START Extracted information

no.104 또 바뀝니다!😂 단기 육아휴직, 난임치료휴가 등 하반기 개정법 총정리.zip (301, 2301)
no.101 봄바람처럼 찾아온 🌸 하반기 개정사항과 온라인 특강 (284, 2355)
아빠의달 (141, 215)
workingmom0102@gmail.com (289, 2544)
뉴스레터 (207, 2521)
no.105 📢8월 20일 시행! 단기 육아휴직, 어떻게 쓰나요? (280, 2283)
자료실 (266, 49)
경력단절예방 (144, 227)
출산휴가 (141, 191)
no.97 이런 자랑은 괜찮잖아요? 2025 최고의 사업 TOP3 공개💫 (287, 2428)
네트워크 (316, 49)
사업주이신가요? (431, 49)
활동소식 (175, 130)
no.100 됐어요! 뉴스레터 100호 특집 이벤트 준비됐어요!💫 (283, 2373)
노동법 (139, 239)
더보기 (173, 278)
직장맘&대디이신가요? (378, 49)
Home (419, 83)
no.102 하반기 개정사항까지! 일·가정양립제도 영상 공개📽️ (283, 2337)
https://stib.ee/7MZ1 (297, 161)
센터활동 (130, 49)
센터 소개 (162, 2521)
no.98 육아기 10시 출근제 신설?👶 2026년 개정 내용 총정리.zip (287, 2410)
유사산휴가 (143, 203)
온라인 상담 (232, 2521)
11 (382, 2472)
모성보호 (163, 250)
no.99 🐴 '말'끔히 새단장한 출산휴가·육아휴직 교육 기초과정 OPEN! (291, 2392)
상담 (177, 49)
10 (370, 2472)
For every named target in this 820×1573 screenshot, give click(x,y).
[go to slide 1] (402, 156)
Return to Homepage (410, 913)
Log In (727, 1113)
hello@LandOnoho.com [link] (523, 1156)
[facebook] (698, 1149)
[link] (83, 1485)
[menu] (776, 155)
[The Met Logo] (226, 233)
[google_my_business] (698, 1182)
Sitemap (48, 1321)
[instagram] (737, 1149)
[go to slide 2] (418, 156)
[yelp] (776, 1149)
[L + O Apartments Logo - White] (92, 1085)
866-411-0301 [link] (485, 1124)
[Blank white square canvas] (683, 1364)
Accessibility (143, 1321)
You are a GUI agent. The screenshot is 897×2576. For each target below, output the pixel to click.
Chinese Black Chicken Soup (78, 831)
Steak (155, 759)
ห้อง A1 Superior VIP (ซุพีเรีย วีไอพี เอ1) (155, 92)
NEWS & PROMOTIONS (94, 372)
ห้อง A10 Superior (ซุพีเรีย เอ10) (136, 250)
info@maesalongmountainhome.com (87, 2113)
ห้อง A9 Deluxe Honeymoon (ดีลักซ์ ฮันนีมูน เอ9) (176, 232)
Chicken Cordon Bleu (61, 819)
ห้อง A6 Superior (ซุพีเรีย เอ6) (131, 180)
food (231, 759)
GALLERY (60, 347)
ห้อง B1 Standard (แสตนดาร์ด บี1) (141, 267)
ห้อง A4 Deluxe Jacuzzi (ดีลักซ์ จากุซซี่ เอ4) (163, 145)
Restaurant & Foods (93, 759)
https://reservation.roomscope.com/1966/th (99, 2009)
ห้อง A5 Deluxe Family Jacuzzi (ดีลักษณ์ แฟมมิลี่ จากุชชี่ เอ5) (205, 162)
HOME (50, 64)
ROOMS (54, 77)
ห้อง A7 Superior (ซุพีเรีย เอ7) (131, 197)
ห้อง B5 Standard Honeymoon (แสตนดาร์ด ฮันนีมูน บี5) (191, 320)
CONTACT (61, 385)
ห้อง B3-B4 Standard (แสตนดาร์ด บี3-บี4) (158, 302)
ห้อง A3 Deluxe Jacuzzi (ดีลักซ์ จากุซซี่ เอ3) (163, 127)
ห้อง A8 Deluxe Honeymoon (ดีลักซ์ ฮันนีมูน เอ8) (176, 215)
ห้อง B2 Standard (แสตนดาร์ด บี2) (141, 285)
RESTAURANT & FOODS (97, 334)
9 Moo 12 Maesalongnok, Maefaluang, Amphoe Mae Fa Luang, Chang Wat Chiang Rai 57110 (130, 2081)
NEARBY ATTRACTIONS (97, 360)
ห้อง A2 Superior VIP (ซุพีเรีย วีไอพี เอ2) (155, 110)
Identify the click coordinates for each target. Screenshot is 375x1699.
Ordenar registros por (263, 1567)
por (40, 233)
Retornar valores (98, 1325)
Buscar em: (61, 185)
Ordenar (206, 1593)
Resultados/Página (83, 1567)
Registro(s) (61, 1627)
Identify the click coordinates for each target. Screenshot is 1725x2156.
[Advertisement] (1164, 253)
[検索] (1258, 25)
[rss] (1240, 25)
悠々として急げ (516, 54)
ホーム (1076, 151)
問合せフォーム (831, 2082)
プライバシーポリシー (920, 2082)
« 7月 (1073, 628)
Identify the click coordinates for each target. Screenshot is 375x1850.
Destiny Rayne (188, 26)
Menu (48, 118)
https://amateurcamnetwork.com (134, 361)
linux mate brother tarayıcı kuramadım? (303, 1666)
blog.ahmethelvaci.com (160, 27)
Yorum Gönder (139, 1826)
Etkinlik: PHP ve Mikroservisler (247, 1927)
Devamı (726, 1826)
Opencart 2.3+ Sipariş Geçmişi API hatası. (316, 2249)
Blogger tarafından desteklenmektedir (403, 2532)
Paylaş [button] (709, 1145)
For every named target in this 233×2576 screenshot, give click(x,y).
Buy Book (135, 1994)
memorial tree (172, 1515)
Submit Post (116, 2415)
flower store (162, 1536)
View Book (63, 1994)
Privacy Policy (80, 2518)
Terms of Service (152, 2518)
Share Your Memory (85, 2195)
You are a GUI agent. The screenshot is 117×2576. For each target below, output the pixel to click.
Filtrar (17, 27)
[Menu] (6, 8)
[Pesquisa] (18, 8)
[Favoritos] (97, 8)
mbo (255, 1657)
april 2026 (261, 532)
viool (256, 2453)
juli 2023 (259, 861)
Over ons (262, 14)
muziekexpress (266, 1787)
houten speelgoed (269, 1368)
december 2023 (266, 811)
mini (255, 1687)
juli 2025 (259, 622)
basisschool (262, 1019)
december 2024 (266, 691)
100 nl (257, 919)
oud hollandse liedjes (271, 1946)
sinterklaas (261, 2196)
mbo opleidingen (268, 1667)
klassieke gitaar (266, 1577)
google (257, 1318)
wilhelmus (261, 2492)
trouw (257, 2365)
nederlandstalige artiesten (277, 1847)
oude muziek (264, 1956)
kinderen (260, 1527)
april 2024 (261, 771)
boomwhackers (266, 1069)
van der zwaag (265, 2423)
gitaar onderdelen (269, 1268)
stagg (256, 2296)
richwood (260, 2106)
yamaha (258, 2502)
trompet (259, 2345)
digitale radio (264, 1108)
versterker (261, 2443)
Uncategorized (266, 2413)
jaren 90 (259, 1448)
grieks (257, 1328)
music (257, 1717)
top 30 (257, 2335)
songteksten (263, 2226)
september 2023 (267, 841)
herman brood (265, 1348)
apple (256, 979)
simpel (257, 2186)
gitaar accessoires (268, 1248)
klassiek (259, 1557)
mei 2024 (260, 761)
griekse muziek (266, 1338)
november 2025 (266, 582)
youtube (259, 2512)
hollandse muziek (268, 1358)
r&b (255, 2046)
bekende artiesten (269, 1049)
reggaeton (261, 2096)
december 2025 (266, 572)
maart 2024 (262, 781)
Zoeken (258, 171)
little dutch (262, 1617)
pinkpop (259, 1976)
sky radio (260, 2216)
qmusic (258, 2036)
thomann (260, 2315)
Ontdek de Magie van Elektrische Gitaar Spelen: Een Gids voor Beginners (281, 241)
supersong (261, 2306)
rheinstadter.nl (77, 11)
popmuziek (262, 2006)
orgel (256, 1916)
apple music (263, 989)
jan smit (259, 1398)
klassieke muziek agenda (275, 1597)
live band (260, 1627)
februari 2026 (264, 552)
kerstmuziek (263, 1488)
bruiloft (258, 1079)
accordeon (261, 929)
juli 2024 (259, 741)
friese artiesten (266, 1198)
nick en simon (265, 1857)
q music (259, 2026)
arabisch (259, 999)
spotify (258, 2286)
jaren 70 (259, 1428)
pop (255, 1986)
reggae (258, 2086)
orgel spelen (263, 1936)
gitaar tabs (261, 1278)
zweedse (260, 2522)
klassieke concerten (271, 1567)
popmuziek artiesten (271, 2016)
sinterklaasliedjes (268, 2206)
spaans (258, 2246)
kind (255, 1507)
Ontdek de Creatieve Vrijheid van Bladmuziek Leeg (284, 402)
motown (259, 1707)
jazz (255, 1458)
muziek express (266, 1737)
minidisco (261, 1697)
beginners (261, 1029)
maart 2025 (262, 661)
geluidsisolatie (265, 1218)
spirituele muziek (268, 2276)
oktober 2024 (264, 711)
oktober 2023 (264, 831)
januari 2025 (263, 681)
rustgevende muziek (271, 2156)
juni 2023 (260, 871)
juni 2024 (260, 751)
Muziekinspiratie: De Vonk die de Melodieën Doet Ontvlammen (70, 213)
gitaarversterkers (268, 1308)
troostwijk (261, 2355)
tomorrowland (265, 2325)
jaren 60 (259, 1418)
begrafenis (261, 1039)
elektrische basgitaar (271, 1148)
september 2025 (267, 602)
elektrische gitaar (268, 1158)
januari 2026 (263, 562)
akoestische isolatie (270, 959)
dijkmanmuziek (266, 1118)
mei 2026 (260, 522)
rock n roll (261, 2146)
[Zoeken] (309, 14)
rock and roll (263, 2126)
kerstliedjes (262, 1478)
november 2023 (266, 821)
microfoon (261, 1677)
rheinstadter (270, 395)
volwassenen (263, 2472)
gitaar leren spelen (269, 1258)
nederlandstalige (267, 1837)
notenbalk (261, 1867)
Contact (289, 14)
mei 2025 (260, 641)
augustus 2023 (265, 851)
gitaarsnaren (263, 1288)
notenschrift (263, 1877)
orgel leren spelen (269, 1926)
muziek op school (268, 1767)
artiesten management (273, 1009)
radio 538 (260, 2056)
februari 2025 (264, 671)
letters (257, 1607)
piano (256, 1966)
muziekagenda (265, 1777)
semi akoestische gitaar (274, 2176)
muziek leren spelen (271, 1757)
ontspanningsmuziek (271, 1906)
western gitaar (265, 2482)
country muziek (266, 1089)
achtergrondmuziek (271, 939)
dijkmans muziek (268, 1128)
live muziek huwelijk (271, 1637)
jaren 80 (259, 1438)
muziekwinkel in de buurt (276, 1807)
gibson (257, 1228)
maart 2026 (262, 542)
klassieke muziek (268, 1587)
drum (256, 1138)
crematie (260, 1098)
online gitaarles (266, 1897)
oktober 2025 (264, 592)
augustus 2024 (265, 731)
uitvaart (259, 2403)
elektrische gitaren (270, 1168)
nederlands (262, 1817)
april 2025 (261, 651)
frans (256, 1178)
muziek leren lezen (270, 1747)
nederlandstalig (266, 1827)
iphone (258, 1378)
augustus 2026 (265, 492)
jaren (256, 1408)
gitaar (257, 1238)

END Extracted information

## Assignment
Write out, from the lines above, only those from the line with "Sitemap (48, 1321)" to the line with "ห้อง B1 Standard (แสตนดาร์ด บี1) (141, 267)", exactly as given, including the first and the last.

## Output for this exercise
Sitemap (48, 1321)
[instagram] (737, 1149)
[go to slide 2] (418, 156)
[yelp] (776, 1149)
[L + O Apartments Logo - White] (92, 1085)
866-411-0301 [link] (485, 1124)
[Blank white square canvas] (683, 1364)
Accessibility (143, 1321)
You are a GUI agent. The screenshot is 897×2576. For each target below, output the pixel to click.
Chinese Black Chicken Soup (78, 831)
Steak (155, 759)
ห้อง A1 Superior VIP (ซุพีเรีย วีไอพี เอ1) (155, 92)
NEWS & PROMOTIONS (94, 372)
ห้อง A10 Superior (ซุพีเรีย เอ10) (136, 250)
info@maesalongmountainhome.com (87, 2113)
ห้อง A9 Deluxe Honeymoon (ดีลักซ์ ฮันนีมูน เอ9) (176, 232)
Chicken Cordon Bleu (61, 819)
ห้อง A6 Superior (ซุพีเรีย เอ6) (131, 180)
food (231, 759)
GALLERY (60, 347)
ห้อง B1 Standard (แสตนดาร์ด บี1) (141, 267)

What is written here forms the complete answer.